Apple plans to spend more than $100 million next year on building Mac computers in the US, shifting a small portion of manufacturing away from China, the country that has handled assembly of its products for years.
“Next year we’re going to bring some production to the US,” chief executive Tim Cook said in an interview with Bloomberg Businessweek. “This doesn’t mean that Apple will do it ourselves, but we’ll be working with people and we’ll be investing our money.”
Apple, which until the late 1990s made and assembled many products in the US, moved manufacturing to Asia to take advantage of the region’s lower labour costs.
The planned investment makes up a sliver of Apple’s $121.3 billion in cash, and probably won’t meaningfully affect profit margins. Still, it reflects pressure on companies to create even a modest number of domestic jobs as the unemployment rate hovers near 8 percent and the economy rebounds from the recession that ended in 2009.
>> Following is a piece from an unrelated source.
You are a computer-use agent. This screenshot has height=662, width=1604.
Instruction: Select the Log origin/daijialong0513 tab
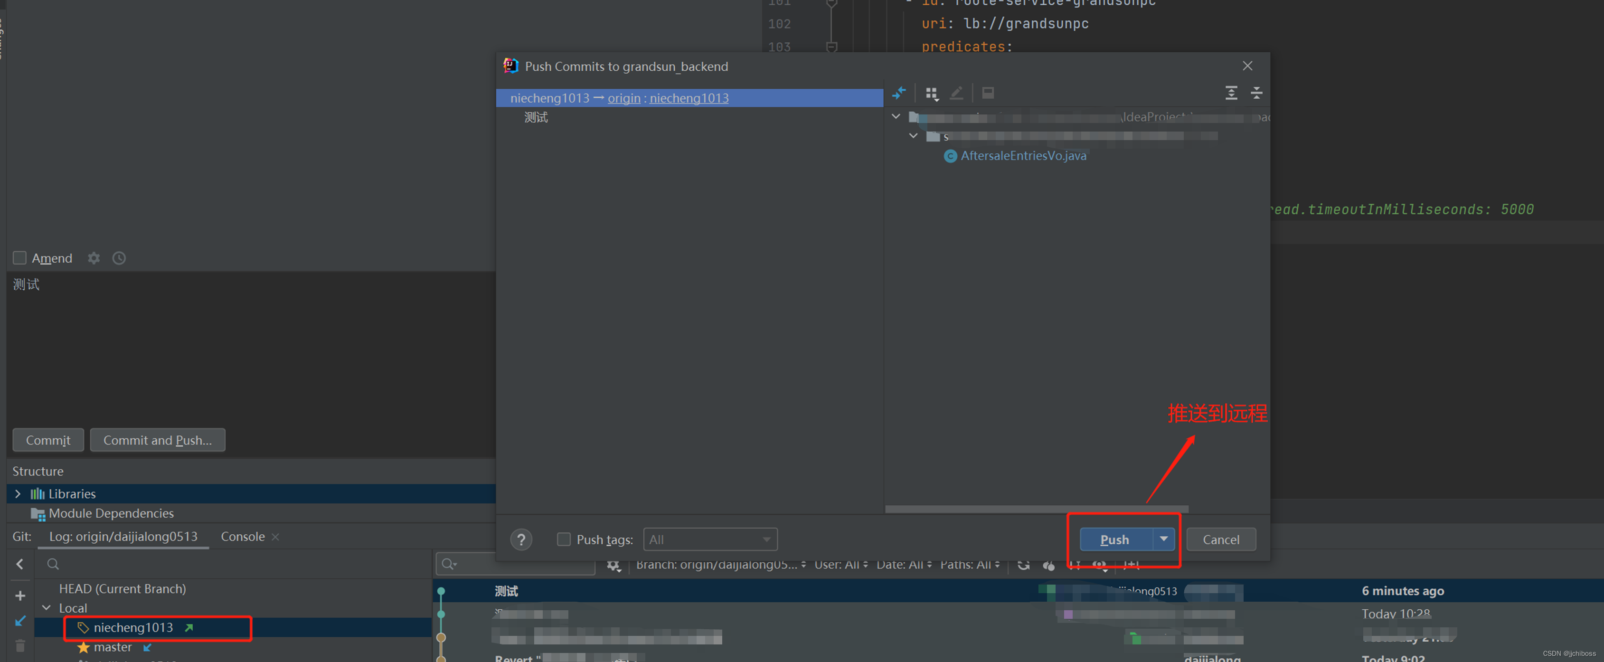123,537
“I don’t think we have a responsibility to create a certain kind of job,” Mr Cook said. “But I think we do have a responsibility to create jobs.”
Mr Cook discussed the investment plans in an interview that touched on his relationship with Apple co-founder Steve Jobs, the recent dismissal of senior executives and the company’s competition with Samsung. While Mr Cook didn’t outline where the manufacturing would happen or how much would be produced in the US, he said the company would work with partners and that the operations would include more than just final assembly.
Many of the parts that go into the iPhone and iPad already are made in the US. These include the display glass, which is made in Kentucky, Mr Cook said.
Apple also has created jobs in the mobile-software industry through the introduction of the iPhone in 2007, which fuelled an explosion in creation of applications, he said.